**Goal of the exercise**
Within the material below, locate the line with "MORE FROM AUTHOR (210, 1986)" and the line with "Screenshot is 406x2576.", then return those two lines and all lines between them, exactly as written.
Data for review section start
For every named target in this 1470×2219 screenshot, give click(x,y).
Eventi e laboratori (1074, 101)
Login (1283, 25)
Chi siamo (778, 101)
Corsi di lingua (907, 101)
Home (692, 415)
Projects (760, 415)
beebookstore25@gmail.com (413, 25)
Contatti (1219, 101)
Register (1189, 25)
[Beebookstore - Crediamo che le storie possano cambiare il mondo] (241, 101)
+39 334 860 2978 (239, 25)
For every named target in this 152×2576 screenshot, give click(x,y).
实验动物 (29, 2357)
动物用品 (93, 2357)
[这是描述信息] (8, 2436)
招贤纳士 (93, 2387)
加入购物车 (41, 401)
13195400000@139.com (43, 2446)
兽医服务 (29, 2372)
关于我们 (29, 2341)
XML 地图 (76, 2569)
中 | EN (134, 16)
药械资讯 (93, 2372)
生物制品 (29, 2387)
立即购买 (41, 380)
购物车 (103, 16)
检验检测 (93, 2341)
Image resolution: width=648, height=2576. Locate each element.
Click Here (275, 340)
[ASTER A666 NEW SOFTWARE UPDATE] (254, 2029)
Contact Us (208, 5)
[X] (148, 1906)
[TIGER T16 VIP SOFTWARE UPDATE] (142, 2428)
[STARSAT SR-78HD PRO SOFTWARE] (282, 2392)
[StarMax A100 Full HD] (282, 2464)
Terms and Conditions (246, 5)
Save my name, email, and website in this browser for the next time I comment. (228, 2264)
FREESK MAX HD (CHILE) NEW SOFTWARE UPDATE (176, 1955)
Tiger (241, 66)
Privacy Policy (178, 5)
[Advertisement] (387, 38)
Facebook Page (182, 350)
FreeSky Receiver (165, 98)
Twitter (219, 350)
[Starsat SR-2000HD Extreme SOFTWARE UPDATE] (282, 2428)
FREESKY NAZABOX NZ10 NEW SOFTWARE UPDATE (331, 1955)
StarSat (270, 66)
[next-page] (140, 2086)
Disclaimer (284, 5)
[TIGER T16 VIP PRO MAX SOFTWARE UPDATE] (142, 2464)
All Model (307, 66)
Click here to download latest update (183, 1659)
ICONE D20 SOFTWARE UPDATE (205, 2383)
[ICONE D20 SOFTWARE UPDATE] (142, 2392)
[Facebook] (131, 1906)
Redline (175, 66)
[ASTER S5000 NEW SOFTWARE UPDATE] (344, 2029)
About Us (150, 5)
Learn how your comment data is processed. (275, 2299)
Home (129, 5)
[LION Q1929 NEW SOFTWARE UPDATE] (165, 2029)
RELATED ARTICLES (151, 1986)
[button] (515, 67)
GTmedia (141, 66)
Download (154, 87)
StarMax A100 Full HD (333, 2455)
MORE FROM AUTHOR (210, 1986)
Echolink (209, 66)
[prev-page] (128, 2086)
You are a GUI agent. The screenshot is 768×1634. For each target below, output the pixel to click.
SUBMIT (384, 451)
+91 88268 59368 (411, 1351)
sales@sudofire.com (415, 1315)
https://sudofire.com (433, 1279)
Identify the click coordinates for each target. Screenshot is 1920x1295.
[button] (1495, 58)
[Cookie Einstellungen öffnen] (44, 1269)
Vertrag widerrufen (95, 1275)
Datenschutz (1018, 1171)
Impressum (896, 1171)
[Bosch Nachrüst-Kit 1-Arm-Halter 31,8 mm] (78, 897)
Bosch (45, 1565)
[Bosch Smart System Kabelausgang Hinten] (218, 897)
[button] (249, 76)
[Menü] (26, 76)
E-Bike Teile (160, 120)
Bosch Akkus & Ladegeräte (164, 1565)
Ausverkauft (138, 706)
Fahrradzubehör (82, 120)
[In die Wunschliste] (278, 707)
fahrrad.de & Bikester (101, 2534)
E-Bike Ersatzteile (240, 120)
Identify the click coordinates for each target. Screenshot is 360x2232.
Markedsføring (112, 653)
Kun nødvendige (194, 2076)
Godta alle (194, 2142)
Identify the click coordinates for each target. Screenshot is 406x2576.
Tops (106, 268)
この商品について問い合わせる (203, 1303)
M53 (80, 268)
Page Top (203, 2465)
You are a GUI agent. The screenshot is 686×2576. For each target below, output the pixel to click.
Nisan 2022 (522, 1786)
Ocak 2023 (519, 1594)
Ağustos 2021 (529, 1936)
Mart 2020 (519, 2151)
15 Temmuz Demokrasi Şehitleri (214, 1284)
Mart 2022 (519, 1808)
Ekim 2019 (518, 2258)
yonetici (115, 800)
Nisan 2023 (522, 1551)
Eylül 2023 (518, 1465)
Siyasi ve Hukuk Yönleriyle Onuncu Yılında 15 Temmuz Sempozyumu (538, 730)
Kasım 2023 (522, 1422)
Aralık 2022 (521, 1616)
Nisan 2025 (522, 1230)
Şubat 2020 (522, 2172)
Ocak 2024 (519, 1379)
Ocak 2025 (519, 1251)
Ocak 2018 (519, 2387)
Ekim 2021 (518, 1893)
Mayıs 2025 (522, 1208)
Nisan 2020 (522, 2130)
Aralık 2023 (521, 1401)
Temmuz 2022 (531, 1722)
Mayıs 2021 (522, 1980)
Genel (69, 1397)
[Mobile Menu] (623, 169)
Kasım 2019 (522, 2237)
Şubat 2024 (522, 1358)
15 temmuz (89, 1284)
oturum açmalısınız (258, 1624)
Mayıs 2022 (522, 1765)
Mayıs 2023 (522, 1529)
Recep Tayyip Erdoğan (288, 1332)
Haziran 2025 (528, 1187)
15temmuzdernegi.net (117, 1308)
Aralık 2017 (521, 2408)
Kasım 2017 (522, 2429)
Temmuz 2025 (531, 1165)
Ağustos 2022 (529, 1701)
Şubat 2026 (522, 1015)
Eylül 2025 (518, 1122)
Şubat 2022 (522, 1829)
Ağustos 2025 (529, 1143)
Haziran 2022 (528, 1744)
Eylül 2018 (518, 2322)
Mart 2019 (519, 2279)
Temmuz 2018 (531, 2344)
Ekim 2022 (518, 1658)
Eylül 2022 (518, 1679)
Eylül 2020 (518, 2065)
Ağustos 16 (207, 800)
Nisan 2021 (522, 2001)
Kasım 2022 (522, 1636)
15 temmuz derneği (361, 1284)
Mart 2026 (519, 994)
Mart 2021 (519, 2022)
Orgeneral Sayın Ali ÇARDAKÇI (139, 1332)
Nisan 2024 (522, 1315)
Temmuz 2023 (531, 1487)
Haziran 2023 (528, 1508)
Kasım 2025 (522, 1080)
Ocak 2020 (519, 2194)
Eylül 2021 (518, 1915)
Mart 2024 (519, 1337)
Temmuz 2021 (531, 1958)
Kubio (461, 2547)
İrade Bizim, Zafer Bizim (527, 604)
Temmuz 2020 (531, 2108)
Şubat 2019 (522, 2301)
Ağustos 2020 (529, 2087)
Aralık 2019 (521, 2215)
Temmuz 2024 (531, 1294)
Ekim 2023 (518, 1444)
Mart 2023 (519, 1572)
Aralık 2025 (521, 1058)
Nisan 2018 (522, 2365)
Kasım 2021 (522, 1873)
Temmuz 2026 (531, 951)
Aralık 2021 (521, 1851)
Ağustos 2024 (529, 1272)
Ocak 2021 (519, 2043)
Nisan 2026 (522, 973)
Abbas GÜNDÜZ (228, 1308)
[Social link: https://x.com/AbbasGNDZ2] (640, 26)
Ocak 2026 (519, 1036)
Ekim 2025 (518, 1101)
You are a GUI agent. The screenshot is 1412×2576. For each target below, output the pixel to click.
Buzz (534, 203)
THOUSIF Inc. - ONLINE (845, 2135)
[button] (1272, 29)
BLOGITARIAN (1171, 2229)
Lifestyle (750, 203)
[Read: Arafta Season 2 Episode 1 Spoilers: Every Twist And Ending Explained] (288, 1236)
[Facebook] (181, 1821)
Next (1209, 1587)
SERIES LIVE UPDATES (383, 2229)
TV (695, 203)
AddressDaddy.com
Data for review section end
**Task result**
MORE FROM AUTHOR (210, 1986)
Echolink (209, 66)
[prev-page] (128, 2086)
You are a GUI agent. The screenshot is 768×1634. For each target below, output the pixel to click.
SUBMIT (384, 451)
+91 88268 59368 (411, 1351)
sales@sudofire.com (415, 1315)
https://sudofire.com (433, 1279)
Identify the click coordinates for each target. Screenshot is 1920x1295.
[button] (1495, 58)
[Cookie Einstellungen öffnen] (44, 1269)
Vertrag widerrufen (95, 1275)
Datenschutz (1018, 1171)
Impressum (896, 1171)
[Bosch Nachrüst-Kit 1-Arm-Halter 31,8 mm] (78, 897)
Bosch (45, 1565)
[Bosch Smart System Kabelausgang Hinten] (218, 897)
[button] (249, 76)
[Menü] (26, 76)
E-Bike Teile (160, 120)
Bosch Akkus & Ladegeräte (164, 1565)
Ausverkauft (138, 706)
Fahrradzubehör (82, 120)
[In die Wunschliste] (278, 707)
fahrrad.de & Bikester (101, 2534)
E-Bike Ersatzteile (240, 120)
Identify the click coordinates for each target. Screenshot is 360x2232.
Markedsføring (112, 653)
Kun nødvendige (194, 2076)
Godta alle (194, 2142)
Identify the click coordinates for each target. Screenshot is 406x2576.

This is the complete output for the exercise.